Segundo os autores é urgente abandonar o termo “catástrofes naturais”
A localização da atividade económica em áreas vulneráveis é uma escolha humana, não natural. A ausência de medidas adequadas de adaptação é uma escolha humana. A adaptação permite reduzir os impactos sociais e económicos, atenuando conceito de fatalidade das catástrofes. A destruição de zonas húmidas e planícies de inundação, proteção natural contra cheias, é uma opção. Continuar a emitir carbono, contribuindo para inundações mais frequentes, é também uma opção humana.
A propagação dos riscos climáticos na economia e no setor financeiro pode ser analisada através de cenários, que permitem quantificar os impactos das combinações de riscos físicos e de transição nos setores financeiros. A elevada incerteza, complexidade nos mecanismos de transmissão, dependência das políticas económicas e horizontes temporais tornam essencial o uso de cenários para avaliar esses impactos.

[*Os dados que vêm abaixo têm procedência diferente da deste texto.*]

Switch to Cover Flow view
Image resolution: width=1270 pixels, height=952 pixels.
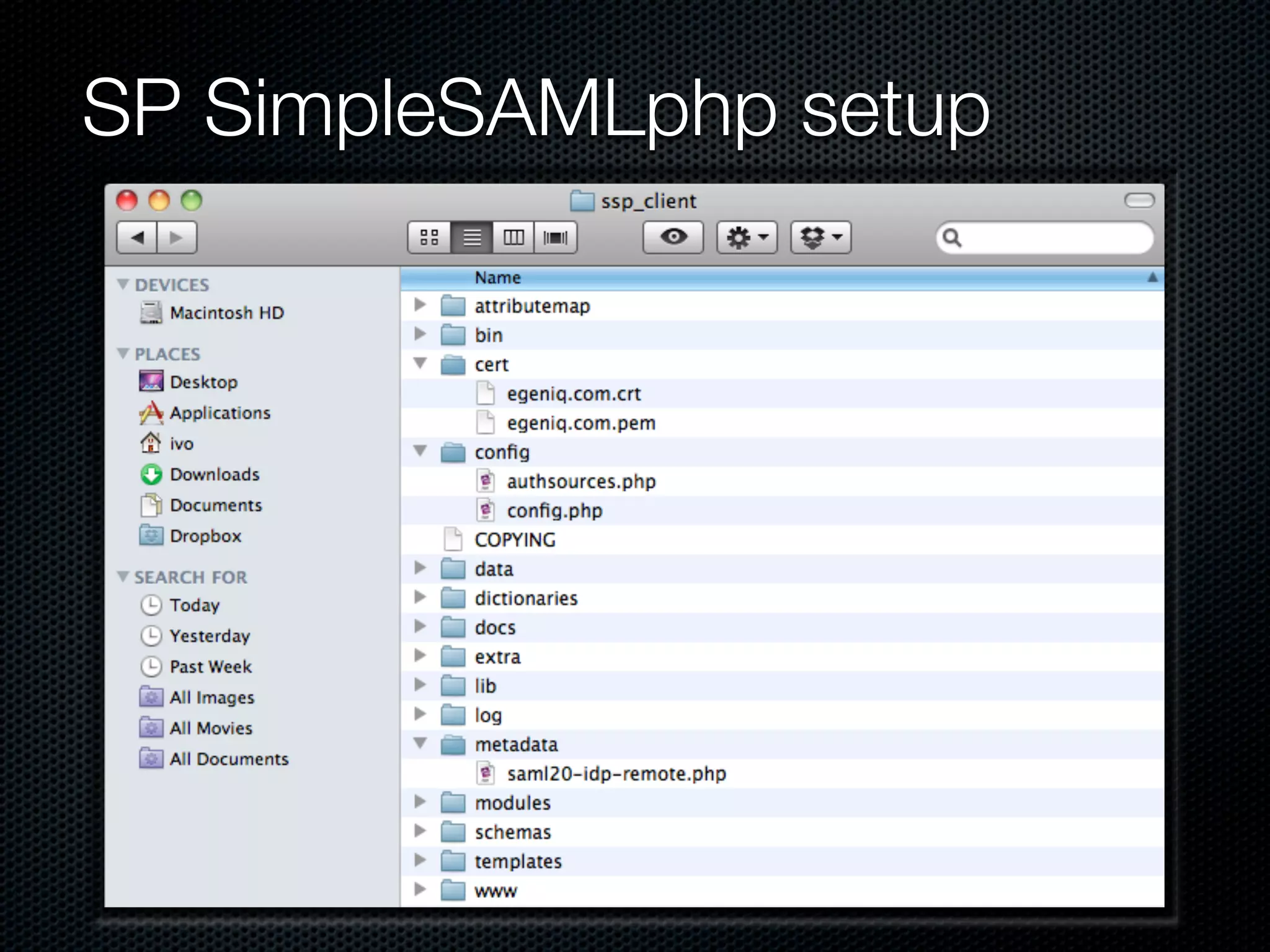coord(555,237)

Nesse sentido, os supervisores têm trabalhado em conjunto para desenvolver mecanismos de partilha de risco que reforcem a oferta de seguros contra riscos climáticos, promovendo uma maior integração entre estruturas nacionais e europeias. A inovação financeira, contudo da parte do mercado, aliada a quadros regulatórios mais flexíveis, poderá desempenhar um papel determinante na viabilização destas soluções.
Um Setor Segurador Mais Resiliente
Os desafios identificados pelo teste de resiliência, no contexto atual de tensões geopolíticas, evidenciam a necessidade de desenvolver modelos avançados de riscos macroeconómicos e financeiros, reforçar a supervisão regulatória e alargar a proteção contra riscos climáticos mais frequentes. O setor segurador, sendo um dos pilares da estabilidade económica, deve continuar a investir em soluções que assegurem a sua resiliência e relevância no contexto nacional, Europeu e global.
A adoção de estratégias mais sofisticadas de gestão de risco, o compromisso com a sustentabilidade financeira e a implementação de soluções inovadoras serão decisivos para enfrentar os desafios futuros. A Supervisão continuará a desempenhar um papel central nesta transformação, promovendo um setor mais preparado para lidar com as incertezas e garantir a proteção financeira das economias europeias.
1EIOPA, 2024 Insurance Stress Test Recommendations, 28 February 2025.
2EIOPA, Supervisory Statement on the deduction of foreseeable dividends from own funds under Solvency II, 20 February 2025.
3ECB, Economic Bulletin, Issue 1/2025 – The economic impact of floods, 13 February 2025.